## GIVEN EXERCISE
Return the lines of the listing from the line with "Given: Download media from the collab tweet" to the line with "click(224, 62)", both included, exactly as they appear.

— Begin —

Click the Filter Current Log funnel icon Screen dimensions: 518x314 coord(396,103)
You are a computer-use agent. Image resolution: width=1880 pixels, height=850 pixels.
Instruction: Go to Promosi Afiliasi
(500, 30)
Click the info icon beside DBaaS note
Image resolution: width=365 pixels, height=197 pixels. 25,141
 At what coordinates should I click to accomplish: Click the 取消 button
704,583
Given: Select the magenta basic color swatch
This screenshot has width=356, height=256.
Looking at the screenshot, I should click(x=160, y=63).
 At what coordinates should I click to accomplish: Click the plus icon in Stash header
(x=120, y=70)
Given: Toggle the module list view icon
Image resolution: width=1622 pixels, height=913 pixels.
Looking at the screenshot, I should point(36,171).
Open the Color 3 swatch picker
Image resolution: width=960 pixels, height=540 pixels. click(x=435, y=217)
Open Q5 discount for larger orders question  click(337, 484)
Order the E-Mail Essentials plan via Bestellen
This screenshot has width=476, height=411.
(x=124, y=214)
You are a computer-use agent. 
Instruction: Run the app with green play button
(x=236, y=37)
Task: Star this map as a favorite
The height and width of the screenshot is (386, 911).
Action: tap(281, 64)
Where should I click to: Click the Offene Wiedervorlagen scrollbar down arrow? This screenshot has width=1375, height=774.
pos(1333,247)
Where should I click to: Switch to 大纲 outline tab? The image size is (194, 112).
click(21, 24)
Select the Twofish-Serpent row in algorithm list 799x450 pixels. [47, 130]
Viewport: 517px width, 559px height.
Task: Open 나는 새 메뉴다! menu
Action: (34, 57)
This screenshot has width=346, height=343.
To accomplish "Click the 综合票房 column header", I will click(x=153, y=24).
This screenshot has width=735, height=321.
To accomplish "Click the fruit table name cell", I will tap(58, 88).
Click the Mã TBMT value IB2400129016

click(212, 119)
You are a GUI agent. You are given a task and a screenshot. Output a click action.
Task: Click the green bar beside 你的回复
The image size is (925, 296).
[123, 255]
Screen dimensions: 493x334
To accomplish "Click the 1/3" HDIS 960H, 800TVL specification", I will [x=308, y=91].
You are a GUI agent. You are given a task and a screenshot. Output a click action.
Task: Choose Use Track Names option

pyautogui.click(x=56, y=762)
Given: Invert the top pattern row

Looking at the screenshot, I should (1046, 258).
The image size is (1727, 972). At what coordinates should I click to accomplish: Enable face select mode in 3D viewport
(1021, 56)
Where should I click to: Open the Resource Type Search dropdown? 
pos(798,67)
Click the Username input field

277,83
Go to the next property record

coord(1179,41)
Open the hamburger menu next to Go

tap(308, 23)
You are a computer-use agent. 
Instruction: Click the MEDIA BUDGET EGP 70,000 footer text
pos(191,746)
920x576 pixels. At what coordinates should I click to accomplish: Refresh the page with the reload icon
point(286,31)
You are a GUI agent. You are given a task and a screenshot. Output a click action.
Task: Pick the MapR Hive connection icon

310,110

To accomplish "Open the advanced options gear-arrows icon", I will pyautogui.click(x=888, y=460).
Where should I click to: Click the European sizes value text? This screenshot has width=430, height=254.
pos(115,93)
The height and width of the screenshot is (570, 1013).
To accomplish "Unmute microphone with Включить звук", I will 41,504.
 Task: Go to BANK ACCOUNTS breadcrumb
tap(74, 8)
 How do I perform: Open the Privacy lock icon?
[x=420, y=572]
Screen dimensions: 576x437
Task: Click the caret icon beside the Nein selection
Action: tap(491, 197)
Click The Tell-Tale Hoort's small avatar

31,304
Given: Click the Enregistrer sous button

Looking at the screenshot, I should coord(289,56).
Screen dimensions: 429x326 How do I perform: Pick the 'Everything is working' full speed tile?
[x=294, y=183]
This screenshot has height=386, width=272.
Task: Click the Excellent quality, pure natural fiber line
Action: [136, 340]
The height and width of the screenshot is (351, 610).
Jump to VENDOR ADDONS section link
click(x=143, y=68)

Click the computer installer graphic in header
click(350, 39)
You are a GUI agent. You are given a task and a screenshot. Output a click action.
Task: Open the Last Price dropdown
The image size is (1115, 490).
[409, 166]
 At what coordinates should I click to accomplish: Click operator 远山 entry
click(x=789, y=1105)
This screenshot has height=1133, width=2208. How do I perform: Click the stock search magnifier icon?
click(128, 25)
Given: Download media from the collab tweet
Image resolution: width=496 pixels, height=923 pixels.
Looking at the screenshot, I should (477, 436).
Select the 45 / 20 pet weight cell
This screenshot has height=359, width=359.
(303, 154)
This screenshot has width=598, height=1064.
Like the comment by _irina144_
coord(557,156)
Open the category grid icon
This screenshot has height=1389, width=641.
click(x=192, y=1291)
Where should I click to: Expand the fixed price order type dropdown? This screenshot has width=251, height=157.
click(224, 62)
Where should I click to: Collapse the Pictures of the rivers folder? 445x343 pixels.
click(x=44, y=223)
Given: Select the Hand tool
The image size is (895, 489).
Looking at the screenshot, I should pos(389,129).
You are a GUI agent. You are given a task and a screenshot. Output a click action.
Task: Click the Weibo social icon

— End —

## RESPONSE TO THE TASK
Given: Download media from the collab tweet
Image resolution: width=496 pixels, height=923 pixels.
Looking at the screenshot, I should (477, 436).
Select the 45 / 20 pet weight cell
This screenshot has height=359, width=359.
(303, 154)
This screenshot has width=598, height=1064.
Like the comment by _irina144_
coord(557,156)
Open the category grid icon
This screenshot has height=1389, width=641.
click(x=192, y=1291)
Where should I click to: Expand the fixed price order type dropdown? This screenshot has width=251, height=157.
click(224, 62)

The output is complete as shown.